Teotl’s continual generating and regenerating of the cosmos is also a process of tireless self-transformation and retransformation. Aztec metaphysics commonly characterizes this transformation in two closely related, if not ultimately equivalent, ways: as a process of artistic creation and as a process of shamanic form-changing or shape-shifting. Teotl is the consummate cosmic artist-shaman. Let’s examine each.
The Aztecs saw teotl as a creative and artistic process since teotl endlessly fashions and refashions itself into and as the cosmos. Artistic creation is fundamentally transformative. The artist transforms disordered raw materials into well-ordered finished products: for example, raw cotton into woven fabric, words into song-poems, and mineral ore into jewelry. The artist also takes old objects and refashions them into new ones: for example, melting down old broken jewelry and refashioning it anew. Aztec metaphysics accordingly views the cosmos as teotl’s in xochitl in cuicatl (“flower and song”).

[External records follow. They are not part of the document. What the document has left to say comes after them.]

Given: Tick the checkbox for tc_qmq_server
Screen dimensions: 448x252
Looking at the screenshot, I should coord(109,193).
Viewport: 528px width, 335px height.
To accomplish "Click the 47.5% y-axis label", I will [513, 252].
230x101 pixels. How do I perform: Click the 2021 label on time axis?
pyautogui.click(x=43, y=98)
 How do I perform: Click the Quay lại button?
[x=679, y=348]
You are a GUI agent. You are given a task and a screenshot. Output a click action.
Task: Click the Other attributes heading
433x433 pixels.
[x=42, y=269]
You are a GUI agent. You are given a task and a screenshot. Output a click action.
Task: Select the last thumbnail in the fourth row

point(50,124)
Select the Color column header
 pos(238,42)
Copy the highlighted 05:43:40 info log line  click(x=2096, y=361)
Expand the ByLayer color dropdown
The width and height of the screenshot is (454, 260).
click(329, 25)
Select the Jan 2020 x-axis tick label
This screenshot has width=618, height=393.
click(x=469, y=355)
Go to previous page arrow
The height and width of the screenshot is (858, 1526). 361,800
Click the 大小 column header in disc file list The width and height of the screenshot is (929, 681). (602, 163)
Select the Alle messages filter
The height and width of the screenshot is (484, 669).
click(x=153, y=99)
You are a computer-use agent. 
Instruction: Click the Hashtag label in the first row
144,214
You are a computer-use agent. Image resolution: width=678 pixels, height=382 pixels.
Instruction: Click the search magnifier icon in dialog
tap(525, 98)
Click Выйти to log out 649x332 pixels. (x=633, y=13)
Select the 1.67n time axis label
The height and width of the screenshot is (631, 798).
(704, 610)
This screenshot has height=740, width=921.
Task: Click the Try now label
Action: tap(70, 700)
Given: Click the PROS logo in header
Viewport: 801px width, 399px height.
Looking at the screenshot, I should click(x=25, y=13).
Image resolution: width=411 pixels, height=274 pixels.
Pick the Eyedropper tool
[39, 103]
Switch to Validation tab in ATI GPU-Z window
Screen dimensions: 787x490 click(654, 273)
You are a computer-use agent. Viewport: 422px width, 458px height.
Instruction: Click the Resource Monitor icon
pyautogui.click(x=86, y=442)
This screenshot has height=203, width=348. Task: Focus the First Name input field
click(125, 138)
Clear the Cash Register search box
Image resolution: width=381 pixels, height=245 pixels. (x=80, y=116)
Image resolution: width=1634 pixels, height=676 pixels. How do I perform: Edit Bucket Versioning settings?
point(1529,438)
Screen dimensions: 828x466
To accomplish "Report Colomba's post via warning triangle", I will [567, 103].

In xochitl in cuicatl refers broadly to creative activity such as composing-singing poetry, weaving, goldsmithing, and painting-writing. Conquest-era Nahua philosopher-poets commonly characterized the cosmos as an amoxtli, or sacred book of paintings, and earthly existents as figures painted-written therein. Nezahualcoyotl declares:
You paint with flowers, with songs, Life Giver. You color the ones who’ll live on earth, you recite them in colors, and so you’re hatching eagles, jaguars, in your painting place [motlacuilolpani] . . .
Though we vassals are alive, we are mortal. All of us are to pass away, all of us are to die on earth. . .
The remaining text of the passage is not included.